**O que fazer:** Reescreva todo o material abaixo como uma lista numerada, com uma linha por item e sem as linhas em branco.
--
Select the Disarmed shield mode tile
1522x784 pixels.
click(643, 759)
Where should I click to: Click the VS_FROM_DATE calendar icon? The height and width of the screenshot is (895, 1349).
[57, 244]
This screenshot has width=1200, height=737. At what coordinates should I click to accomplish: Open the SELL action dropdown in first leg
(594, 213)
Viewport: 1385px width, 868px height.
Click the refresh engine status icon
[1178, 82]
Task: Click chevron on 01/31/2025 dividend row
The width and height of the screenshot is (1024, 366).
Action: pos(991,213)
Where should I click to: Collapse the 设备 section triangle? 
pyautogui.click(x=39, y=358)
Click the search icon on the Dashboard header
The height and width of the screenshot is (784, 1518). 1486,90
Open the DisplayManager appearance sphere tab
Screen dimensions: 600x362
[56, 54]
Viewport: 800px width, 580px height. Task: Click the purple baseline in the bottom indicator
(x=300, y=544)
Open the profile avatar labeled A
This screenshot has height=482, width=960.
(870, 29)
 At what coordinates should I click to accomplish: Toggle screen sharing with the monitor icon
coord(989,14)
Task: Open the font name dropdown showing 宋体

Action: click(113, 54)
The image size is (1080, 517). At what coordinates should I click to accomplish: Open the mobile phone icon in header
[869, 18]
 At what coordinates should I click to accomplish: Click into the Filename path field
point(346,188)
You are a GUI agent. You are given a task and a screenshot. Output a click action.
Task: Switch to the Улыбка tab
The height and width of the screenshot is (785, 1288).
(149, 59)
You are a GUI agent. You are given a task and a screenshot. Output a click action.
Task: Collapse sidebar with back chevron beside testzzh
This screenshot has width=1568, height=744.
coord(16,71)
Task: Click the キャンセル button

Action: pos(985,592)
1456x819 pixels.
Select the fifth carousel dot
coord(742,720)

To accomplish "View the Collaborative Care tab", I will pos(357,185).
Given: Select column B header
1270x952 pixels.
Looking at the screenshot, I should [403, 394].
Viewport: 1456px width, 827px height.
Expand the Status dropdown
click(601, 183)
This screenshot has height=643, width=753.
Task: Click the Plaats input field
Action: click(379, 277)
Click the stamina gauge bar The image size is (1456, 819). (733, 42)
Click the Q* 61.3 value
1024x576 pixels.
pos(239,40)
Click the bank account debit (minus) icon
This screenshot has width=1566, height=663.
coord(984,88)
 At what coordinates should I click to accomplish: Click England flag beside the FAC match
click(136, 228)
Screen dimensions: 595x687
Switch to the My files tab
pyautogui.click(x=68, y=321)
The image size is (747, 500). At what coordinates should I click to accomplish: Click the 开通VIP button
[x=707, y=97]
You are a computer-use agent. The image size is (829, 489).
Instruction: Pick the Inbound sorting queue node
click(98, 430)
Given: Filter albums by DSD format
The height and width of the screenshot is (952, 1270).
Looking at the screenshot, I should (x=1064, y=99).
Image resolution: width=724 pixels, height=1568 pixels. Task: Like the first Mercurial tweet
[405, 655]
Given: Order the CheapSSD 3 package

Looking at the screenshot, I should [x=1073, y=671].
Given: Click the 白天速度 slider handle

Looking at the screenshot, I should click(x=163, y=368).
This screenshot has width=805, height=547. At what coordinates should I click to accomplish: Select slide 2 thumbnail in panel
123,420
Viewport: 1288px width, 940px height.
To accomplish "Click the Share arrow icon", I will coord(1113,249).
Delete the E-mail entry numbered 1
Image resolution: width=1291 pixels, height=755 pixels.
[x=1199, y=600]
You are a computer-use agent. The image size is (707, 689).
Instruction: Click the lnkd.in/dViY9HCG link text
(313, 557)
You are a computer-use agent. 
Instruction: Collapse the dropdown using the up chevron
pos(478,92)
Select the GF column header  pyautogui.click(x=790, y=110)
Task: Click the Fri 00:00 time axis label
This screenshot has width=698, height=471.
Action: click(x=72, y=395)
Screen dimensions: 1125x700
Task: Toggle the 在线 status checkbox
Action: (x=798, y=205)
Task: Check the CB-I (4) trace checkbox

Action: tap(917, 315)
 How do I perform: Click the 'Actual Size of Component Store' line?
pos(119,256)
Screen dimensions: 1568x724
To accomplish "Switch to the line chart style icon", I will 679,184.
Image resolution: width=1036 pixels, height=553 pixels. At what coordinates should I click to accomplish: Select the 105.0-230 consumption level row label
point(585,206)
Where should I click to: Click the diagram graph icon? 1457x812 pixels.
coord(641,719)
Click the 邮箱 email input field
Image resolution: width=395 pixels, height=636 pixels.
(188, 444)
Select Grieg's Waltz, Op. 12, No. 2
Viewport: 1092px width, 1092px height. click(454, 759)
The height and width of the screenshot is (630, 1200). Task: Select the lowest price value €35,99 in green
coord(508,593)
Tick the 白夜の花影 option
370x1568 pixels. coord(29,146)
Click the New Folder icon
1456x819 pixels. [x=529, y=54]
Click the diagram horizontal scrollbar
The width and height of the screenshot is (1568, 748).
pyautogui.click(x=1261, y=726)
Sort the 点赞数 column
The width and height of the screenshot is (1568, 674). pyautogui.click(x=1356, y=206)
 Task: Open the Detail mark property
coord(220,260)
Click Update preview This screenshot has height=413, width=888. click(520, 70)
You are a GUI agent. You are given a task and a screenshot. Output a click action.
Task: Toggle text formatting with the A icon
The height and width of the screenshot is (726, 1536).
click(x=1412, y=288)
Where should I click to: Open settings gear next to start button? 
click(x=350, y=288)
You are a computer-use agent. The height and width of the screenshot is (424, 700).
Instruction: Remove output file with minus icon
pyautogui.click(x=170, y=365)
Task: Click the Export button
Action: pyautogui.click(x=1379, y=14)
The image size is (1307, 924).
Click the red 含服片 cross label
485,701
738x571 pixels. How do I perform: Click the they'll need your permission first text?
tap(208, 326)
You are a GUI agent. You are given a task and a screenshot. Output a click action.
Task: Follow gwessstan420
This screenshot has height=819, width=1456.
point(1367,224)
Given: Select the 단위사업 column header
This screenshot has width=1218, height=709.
--
**Solução completa:**
1. Select the Disarmed shield mode tile
2. 1522x784 pixels.
3. click(643, 759)
4. Where should I click to: Click the VS_FROM_DATE calendar icon? The height and width of the screenshot is (895, 1349).
5. [57, 244]
6. This screenshot has width=1200, height=737. At what coordinates should I click to accomplish: Open the SELL action dropdown in first leg
7. (594, 213)
8. Viewport: 1385px width, 868px height.
9. Click the refresh engine status icon
10. [1178, 82]
11. Task: Click chevron on 01/31/2025 dividend row
12. The width and height of the screenshot is (1024, 366).
13. Action: pos(991,213)
14. Where should I click to: Collapse the 设备 section triangle? 
15. pyautogui.click(x=39, y=358)
16. Click the search icon on the Dashboard header
17. The height and width of the screenshot is (784, 1518). 1486,90
18. Open the DisplayManager appearance sphere tab
19. Screen dimensions: 600x362
20. [56, 54]
21. Viewport: 800px width, 580px height. Task: Click the purple baseline in the bottom indicator
22. (x=300, y=544)
23. Open the profile avatar labeled A
24. This screenshot has height=482, width=960.
25. (870, 29)
26.  At what coordinates should I click to accomplish: Toggle screen sharing with the monitor icon
27. coord(989,14)
28. Task: Open the font name dropdown showing 宋体
29. Action: click(113, 54)
30. The image size is (1080, 517). At what coordinates should I click to accomplish: Open the mobile phone icon in header
31. [869, 18]
32.  At what coordinates should I click to accomplish: Click into the Filename path field
33. point(346,188)
34. You are a GUI agent. You are given a task and a screenshot. Output a click action.
35. Task: Switch to the Улыбка tab
36. The height and width of the screenshot is (785, 1288).
37. (149, 59)
38. You are a GUI agent. You are given a task and a screenshot. Output a click action.
39. Task: Collapse sidebar with back chevron beside testzzh
40. This screenshot has width=1568, height=744.
41. coord(16,71)
42. Task: Click the キャンセル button
43. Action: pos(985,592)
44. 1456x819 pixels.
45. Select the fifth carousel dot
46. coord(742,720)
47. To accomplish "View the Collaborative Care tab", I will pos(357,185).
48. Given: Select column B header
49. 1270x952 pixels.
50. Looking at the screenshot, I should [403, 394].
51. Viewport: 1456px width, 827px height.
52. Expand the Status dropdown
53. click(601, 183)
54. This screenshot has height=643, width=753.
55. Task: Click the Plaats input field
56. Action: click(379, 277)
57. Click the stamina gauge bar The image size is (1456, 819). (733, 42)
58. Click the Q* 61.3 value
59. 1024x576 pixels.
60. pos(239,40)
61. Click the bank account debit (minus) icon
62. This screenshot has width=1566, height=663.
63. coord(984,88)
64.  At what coordinates should I click to accomplish: Click England flag beside the FAC match
65. click(136, 228)
66. Screen dimensions: 595x687
67. Switch to the My files tab
68. pyautogui.click(x=68, y=321)
69. The image size is (747, 500). At what coordinates should I click to accomplish: Click the 开通VIP button
70. [x=707, y=97]
71. You are a computer-use agent. The image size is (829, 489).
72. Instruction: Pick the Inbound sorting queue node
73. click(98, 430)
74. Given: Filter albums by DSD format
75. The height and width of the screenshot is (952, 1270).
76. Looking at the screenshot, I should (x=1064, y=99).
77. Image resolution: width=724 pixels, height=1568 pixels. Task: Like the first Mercurial tweet
78. [405, 655]
79. Given: Order the CheapSSD 3 package
80. Looking at the screenshot, I should [x=1073, y=671].
81. Given: Click the 白天速度 slider handle
82. Looking at the screenshot, I should click(x=163, y=368).
83. This screenshot has width=805, height=547. At what coordinates should I click to accomplish: Select slide 2 thumbnail in panel
84. 123,420
85. Viewport: 1288px width, 940px height.
86. To accomplish "Click the Share arrow icon", I will coord(1113,249).
87. Delete the E-mail entry numbered 1
88. Image resolution: width=1291 pixels, height=755 pixels.
89. [x=1199, y=600]
90. You are a computer-use agent. The image size is (707, 689).
91. Instruction: Click the lnkd.in/dViY9HCG link text
92. (313, 557)
93. You are a computer-use agent. 
94. Instruction: Collapse the dropdown using the up chevron
95. pos(478,92)
96. Select the GF column header  pyautogui.click(x=790, y=110)
97. Task: Click the Fri 00:00 time axis label
98. This screenshot has width=698, height=471.
99. Action: click(x=72, y=395)
100. Screen dimensions: 1125x700
101. Task: Toggle the 在线 status checkbox
102. Action: (x=798, y=205)
103. Task: Check the CB-I (4) trace checkbox
104. Action: tap(917, 315)
105.  How do I perform: Click the 'Actual Size of Component Store' line?
106. pos(119,256)
107. Screen dimensions: 1568x724
108. To accomplish "Switch to the line chart style icon", I will 679,184.
109. Image resolution: width=1036 pixels, height=553 pixels. At what coordinates should I click to accomplish: Select the 105.0-230 consumption level row label
110. point(585,206)
111. Where should I click to: Click the diagram graph icon? 1457x812 pixels.
112. coord(641,719)
113. Click the 邮箱 email input field
114. Image resolution: width=395 pixels, height=636 pixels.
115. (188, 444)
116. Select Grieg's Waltz, Op. 12, No. 2
117. Viewport: 1092px width, 1092px height. click(454, 759)
118. The height and width of the screenshot is (630, 1200). Task: Select the lowest price value €35,99 in green
119. coord(508,593)
120. Tick the 白夜の花影 option
121. 370x1568 pixels. coord(29,146)
122. Click the New Folder icon
123. 1456x819 pixels. [x=529, y=54]
124. Click the diagram horizontal scrollbar
125. The width and height of the screenshot is (1568, 748).
126. pyautogui.click(x=1261, y=726)
127. Sort the 点赞数 column
128. The width and height of the screenshot is (1568, 674). pyautogui.click(x=1356, y=206)
129.  Task: Open the Detail mark property
130. coord(220,260)
131. Click Update preview This screenshot has height=413, width=888. click(520, 70)
132. You are a GUI agent. You are given a task and a screenshot. Output a click action.
133. Task: Toggle text formatting with the A icon
134. The height and width of the screenshot is (726, 1536).
135. click(x=1412, y=288)
136. Where should I click to: Open settings gear next to start button? 
137. click(x=350, y=288)
138. You are a computer-use agent. The height and width of the screenshot is (424, 700).
139. Instruction: Remove output file with minus icon
140. pyautogui.click(x=170, y=365)
141. Task: Click the Export button
142. Action: pyautogui.click(x=1379, y=14)
143. The image size is (1307, 924).
144. Click the red 含服片 cross label
145. 485,701
146. 738x571 pixels. How do I perform: Click the they'll need your permission first text?
147. tap(208, 326)
148. You are a GUI agent. You are given a task and a screenshot. Output a click action.
149. Task: Follow gwessstan420
150. This screenshot has height=819, width=1456.
151. point(1367,224)
152. Given: Select the 단위사업 column header
153. This screenshot has width=1218, height=709.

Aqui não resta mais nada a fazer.